◆ Stated task a ◆
Copy out the entries from the line containing "1112x793 pixels. Task: Click" through the end of the entries, with both of those lines included. Leave out the pictures.

◆ Page ◆
I discovered this talk, “Democratizing Ideologies and Inequality Regimes in Digital Domains,” through another ‘down the rabbit hole’ or rhizomatic journey across the Interwebs:

  • Twitter notified me that I might be interested in a tweet by Amy Collier about a new blog post (I was – more on that later)

  • After a diversion to Collier’s post 1 of the same title (very ‘old skool’ of me, but after the first paragraph I knew I wanted to know what had gone before, to contextualise what I was reading) I read post 2, and followed a link to
  • a blog post by Audrey Watters, Student Data, Algorithms, Ideology, and Identity-less-ness which reflects on Tressie McMillan Cottom’s talk, and provided a link to it,  and the slides used.
  • You might have noticed, though, that the Lifestream feed comes from YouTube, not the Berkman Klein Centre: I chased it down there to ‘feed’ my lifestream, to ensure ‘varied’ media content (the last step felt contrived – living the life fantastic through the lens of an assignment;).

Enough about where it came from (thank you though, Twitter, for your surveillance on this occasion). Let’s talk content.

In her blog posts, Amy Collier provides a really solid introduction to what embodiment is, and why it matters both on and offline. She writes,

Embodiment does not just mean having a body. Embodiment involves the loads of meaning attached to our bodies and the ways in which our bodies are at the center of our experiences and therefore our existence. Its the social, political, and cultural attachments, so to speak, of the body and how those are experienced by a bodied human. Some of this involves our identity and how we perform it; some of it is what identity and performances people attach to our bodies. Embodiment is also about how we know things, believe things, and feel things through the “lens” of our bodies.

Collier goes on to talk about how

there is a misconception that, when we “go digital,” the body becomes irrelevant,

and provides examples of how embodiment online can be both explicit (through kinaesthetic gaming, haptic feedback, tangible user interfaces and virtual reality) and implicit (wherever the body is mediated or represented or reconfigured online). Then, in post 2, Collier takes up why embodiment matters online. Poignantly, she cites bell hooks (1994):

The person who is most powerful has the privilege of denying their body.

Collier’s point is, in suggesting that our bodies are erased when we go online, or in accepting mind-body dualism, we ignore the social and political experiences of embodiment online. Further, in failing to acknowledge that only white male bodies are given the privilege of neutrality, we perpetuate existing power structures and political and social inequities.

◆ Stated task b ◆
Continue the blog post on embodiment online from the point where it ends.

◆ Extracted material ◆
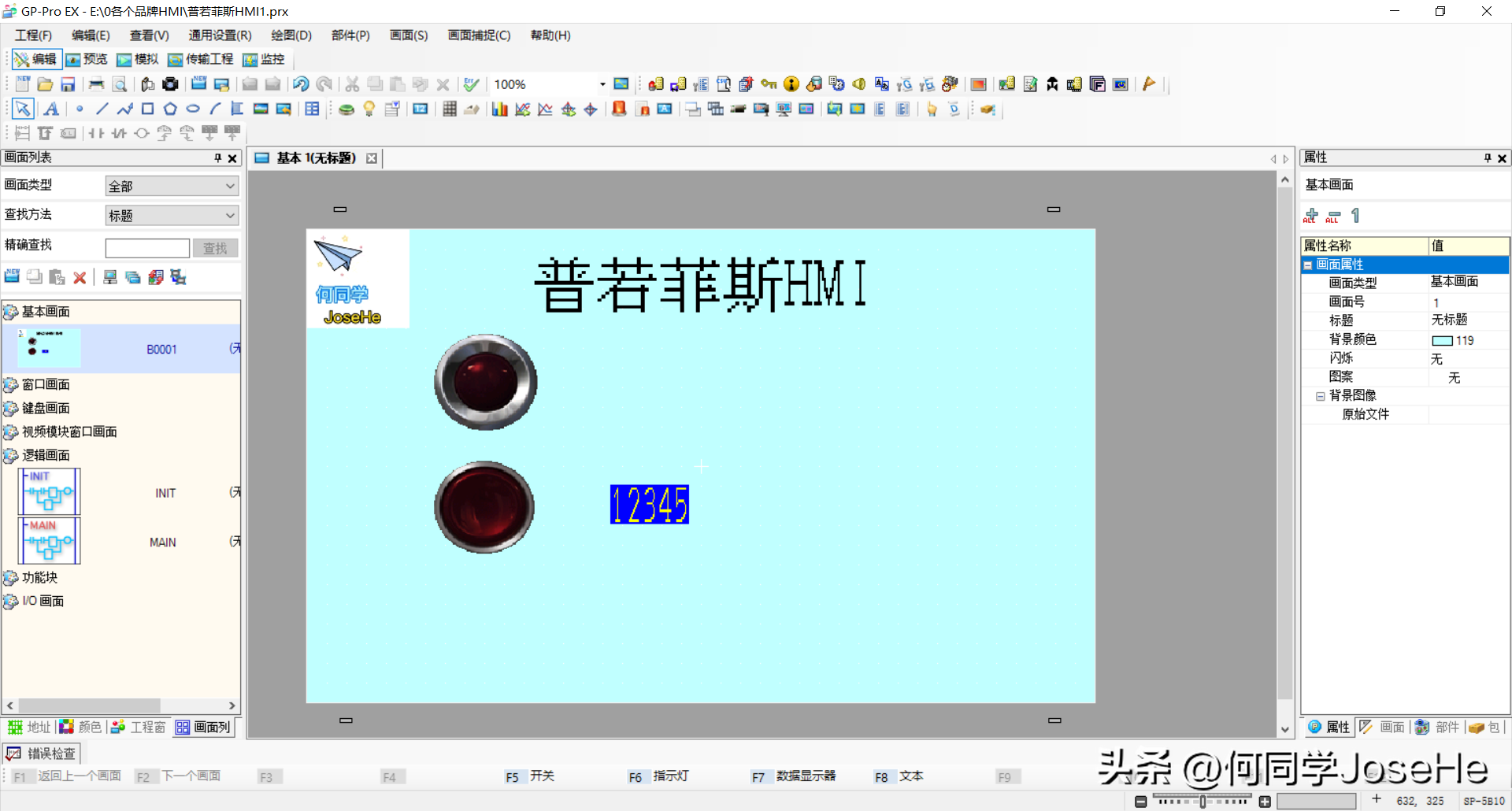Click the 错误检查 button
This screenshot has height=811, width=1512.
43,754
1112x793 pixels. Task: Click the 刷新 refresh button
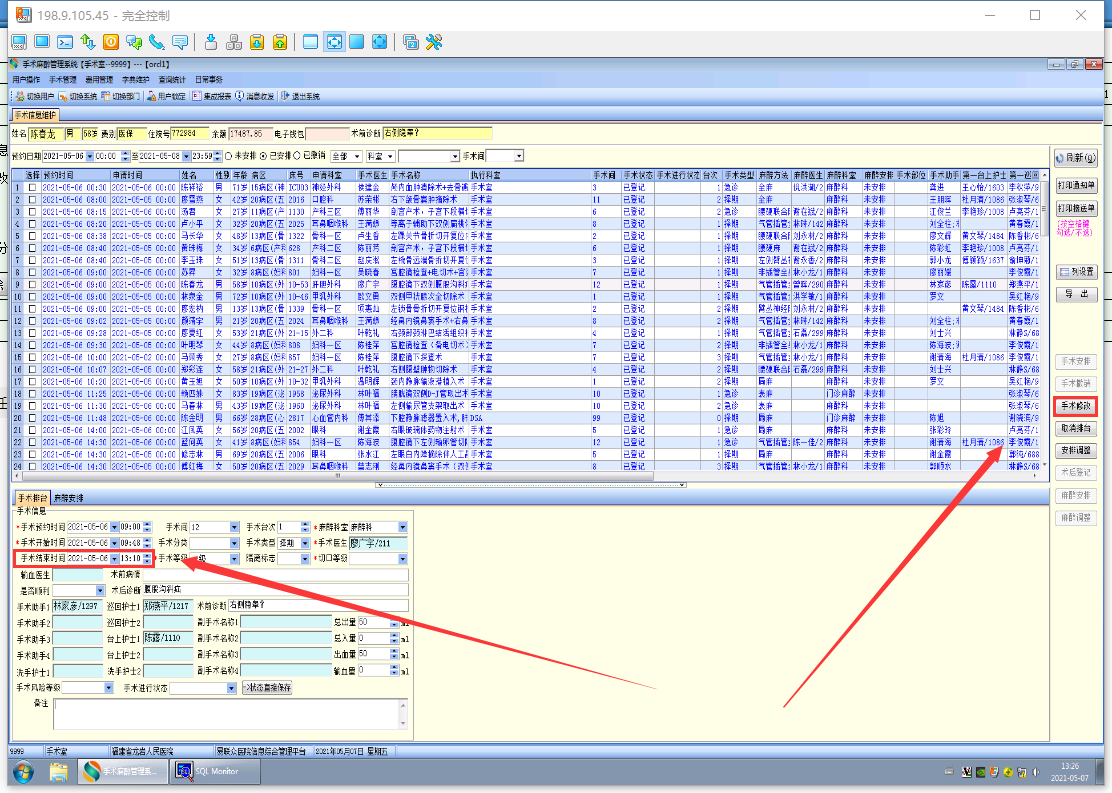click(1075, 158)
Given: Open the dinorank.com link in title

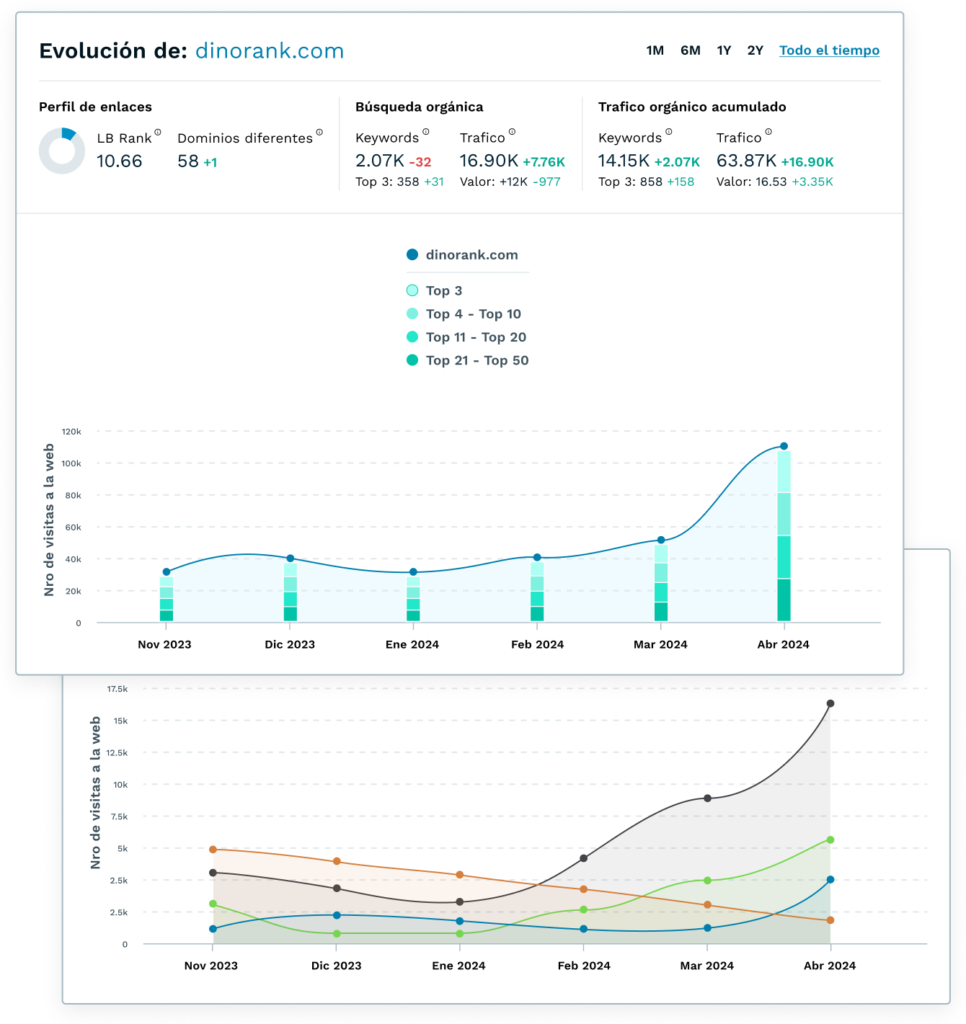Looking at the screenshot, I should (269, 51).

◆ Expected answer a ◆
1112x793 pixels. Task: Click the 刷新 refresh button
click(1075, 158)
Given: Open the dinorank.com link in title

Looking at the screenshot, I should (269, 51).

◆ Expected answer b ◆
Tressie McMillan Cottom adds a further dimension to this discussion by bringing in sociomaterial factors. She says that, within a techno-determinist framing, inequality is seen to be magically erased through access to information/technology and that this perception is perpetuated in part because we build tools that do not see or measure inequality. As McMillan Cottom comments, clearly this is not the same as inequality not existing. Further, the data collected is used to reproduce inequalities, in that it is used to create new tools, or,  ‘tool to the norm’. McMillan Cottom refers to this norm, for whom supposedly ‘disruptive’ HE innovations such as the MOOC are designed, as the ‘autodidact’:

the self-motivated, able learner that is simultaneously embedded in technocratic futures and disembedded from place, culture, history, markets and inequality regimes (McMillan Cottom, 2013)

According to McMillan Cottom, when education is designed for this ‘ideal’ learner, mechanisms which allow learners to connect are often left out. Anonymity is held to be democratising and privileged, but this can stop people from ‘finding their people’, from forming supportive groups, and from measuring their success against others.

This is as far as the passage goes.